Your assignment: All entries should be copied exactly, none left out.

[Collected data entries]
▼

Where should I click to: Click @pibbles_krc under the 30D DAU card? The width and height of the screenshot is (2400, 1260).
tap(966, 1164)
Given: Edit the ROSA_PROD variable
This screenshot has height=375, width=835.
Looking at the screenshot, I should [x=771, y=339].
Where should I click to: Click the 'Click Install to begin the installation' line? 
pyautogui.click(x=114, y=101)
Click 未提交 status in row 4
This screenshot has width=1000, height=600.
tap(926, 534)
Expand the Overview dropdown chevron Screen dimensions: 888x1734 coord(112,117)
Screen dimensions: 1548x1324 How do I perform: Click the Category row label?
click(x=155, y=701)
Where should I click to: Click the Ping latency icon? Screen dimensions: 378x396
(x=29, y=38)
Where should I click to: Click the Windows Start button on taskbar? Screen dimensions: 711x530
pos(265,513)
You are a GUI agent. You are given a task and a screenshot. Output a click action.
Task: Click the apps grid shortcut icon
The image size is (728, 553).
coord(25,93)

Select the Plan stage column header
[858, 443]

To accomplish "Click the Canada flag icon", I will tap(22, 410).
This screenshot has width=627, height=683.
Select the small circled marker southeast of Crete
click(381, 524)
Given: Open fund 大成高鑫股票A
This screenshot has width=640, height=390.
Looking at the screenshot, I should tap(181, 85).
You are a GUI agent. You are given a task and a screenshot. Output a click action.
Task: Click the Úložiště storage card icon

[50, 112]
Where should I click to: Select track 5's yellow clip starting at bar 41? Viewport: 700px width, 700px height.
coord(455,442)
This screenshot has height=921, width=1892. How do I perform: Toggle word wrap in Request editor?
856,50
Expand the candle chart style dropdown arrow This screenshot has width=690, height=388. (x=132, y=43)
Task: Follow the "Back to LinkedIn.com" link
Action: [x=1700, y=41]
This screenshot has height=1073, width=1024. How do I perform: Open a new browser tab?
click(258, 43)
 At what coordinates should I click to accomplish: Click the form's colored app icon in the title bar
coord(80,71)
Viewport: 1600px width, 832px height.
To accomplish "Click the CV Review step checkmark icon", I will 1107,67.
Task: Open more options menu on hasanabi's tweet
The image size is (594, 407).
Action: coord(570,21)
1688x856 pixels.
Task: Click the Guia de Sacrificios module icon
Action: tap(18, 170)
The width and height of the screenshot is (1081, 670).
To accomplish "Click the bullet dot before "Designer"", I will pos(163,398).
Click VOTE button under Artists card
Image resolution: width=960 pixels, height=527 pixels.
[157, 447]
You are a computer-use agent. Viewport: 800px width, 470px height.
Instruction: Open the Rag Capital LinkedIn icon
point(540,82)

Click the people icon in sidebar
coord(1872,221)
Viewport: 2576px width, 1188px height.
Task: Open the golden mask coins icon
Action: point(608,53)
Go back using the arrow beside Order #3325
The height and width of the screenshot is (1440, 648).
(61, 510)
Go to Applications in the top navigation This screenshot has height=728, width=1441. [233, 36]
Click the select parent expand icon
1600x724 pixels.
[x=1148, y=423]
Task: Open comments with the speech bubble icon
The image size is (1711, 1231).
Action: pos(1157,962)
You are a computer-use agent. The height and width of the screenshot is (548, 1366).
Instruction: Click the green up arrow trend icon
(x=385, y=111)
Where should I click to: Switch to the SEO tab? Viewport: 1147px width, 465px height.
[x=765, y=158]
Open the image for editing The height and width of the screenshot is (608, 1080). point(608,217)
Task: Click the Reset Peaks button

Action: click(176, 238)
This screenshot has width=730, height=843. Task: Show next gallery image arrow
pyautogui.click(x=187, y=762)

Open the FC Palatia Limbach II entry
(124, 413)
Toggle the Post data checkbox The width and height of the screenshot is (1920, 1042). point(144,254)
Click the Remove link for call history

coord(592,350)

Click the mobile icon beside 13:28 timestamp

▲

Solved problem:
Where should I click to: Click @pibbles_krc under the 30D DAU card? The width and height of the screenshot is (2400, 1260).
tap(966, 1164)
Given: Edit the ROSA_PROD variable
This screenshot has height=375, width=835.
Looking at the screenshot, I should [x=771, y=339].
Where should I click to: Click the 'Click Install to begin the installation' line? 
pyautogui.click(x=114, y=101)
Click 未提交 status in row 4
This screenshot has width=1000, height=600.
tap(926, 534)
Expand the Overview dropdown chevron Screen dimensions: 888x1734 coord(112,117)
Screen dimensions: 1548x1324 How do I perform: Click the Category row label?
click(x=155, y=701)
Where should I click to: Click the Ping latency icon? Screen dimensions: 378x396
(x=29, y=38)
Where should I click to: Click the Windows Start button on taskbar? Screen dimensions: 711x530
pos(265,513)
You are a GUI agent. You are given a task and a screenshot. Output a click action.
Task: Click the apps grid shortcut icon
The image size is (728, 553).
coord(25,93)

Select the Plan stage column header
[858, 443]

To accomplish "Click the Canada flag icon", I will tap(22, 410).
This screenshot has width=627, height=683.
Select the small circled marker southeast of Crete
click(381, 524)
Given: Open fund 大成高鑫股票A
This screenshot has width=640, height=390.
Looking at the screenshot, I should tap(181, 85).
You are a GUI agent. You are given a task and a screenshot. Output a click action.
Task: Click the Úložiště storage card icon

[50, 112]
Where should I click to: Select track 5's yellow clip starting at bar 41? Viewport: 700px width, 700px height.
coord(455,442)
This screenshot has height=921, width=1892. How do I perform: Toggle word wrap in Request editor?
856,50
Expand the candle chart style dropdown arrow This screenshot has width=690, height=388. (x=132, y=43)
Task: Follow the "Back to LinkedIn.com" link
Action: [x=1700, y=41]
This screenshot has height=1073, width=1024. How do I perform: Open a new browser tab?
click(258, 43)
 At what coordinates should I click to accomplish: Click the form's colored app icon in the title bar
coord(80,71)
Viewport: 1600px width, 832px height.
To accomplish "Click the CV Review step checkmark icon", I will 1107,67.
Task: Open more options menu on hasanabi's tweet
The image size is (594, 407).
Action: coord(570,21)
1688x856 pixels.
Task: Click the Guia de Sacrificios module icon
Action: tap(18, 170)
The width and height of the screenshot is (1081, 670).
To accomplish "Click the bullet dot before "Designer"", I will pos(163,398).
Click VOTE button under Artists card
Image resolution: width=960 pixels, height=527 pixels.
[157, 447]
You are a computer-use agent. Viewport: 800px width, 470px height.
Instruction: Open the Rag Capital LinkedIn icon
point(540,82)

Click the people icon in sidebar
coord(1872,221)
Viewport: 2576px width, 1188px height.
Task: Open the golden mask coins icon
Action: point(608,53)
Go back using the arrow beside Order #3325
The height and width of the screenshot is (1440, 648).
(61, 510)
Go to Applications in the top navigation This screenshot has height=728, width=1441. [233, 36]
Click the select parent expand icon
1600x724 pixels.
[x=1148, y=423]
Task: Open comments with the speech bubble icon
The image size is (1711, 1231).
Action: pos(1157,962)
You are a computer-use agent. The height and width of the screenshot is (548, 1366).
Instruction: Click the green up arrow trend icon
(x=385, y=111)
Where should I click to: Switch to the SEO tab? Viewport: 1147px width, 465px height.
[x=765, y=158]
Open the image for editing The height and width of the screenshot is (608, 1080). point(608,217)
Task: Click the Reset Peaks button

Action: click(176, 238)
This screenshot has width=730, height=843. Task: Show next gallery image arrow
pyautogui.click(x=187, y=762)

Open the FC Palatia Limbach II entry
(124, 413)
Toggle the Post data checkbox The width and height of the screenshot is (1920, 1042). point(144,254)
Click the Remove link for call history

coord(592,350)

Click the mobile icon beside 13:28 timestamp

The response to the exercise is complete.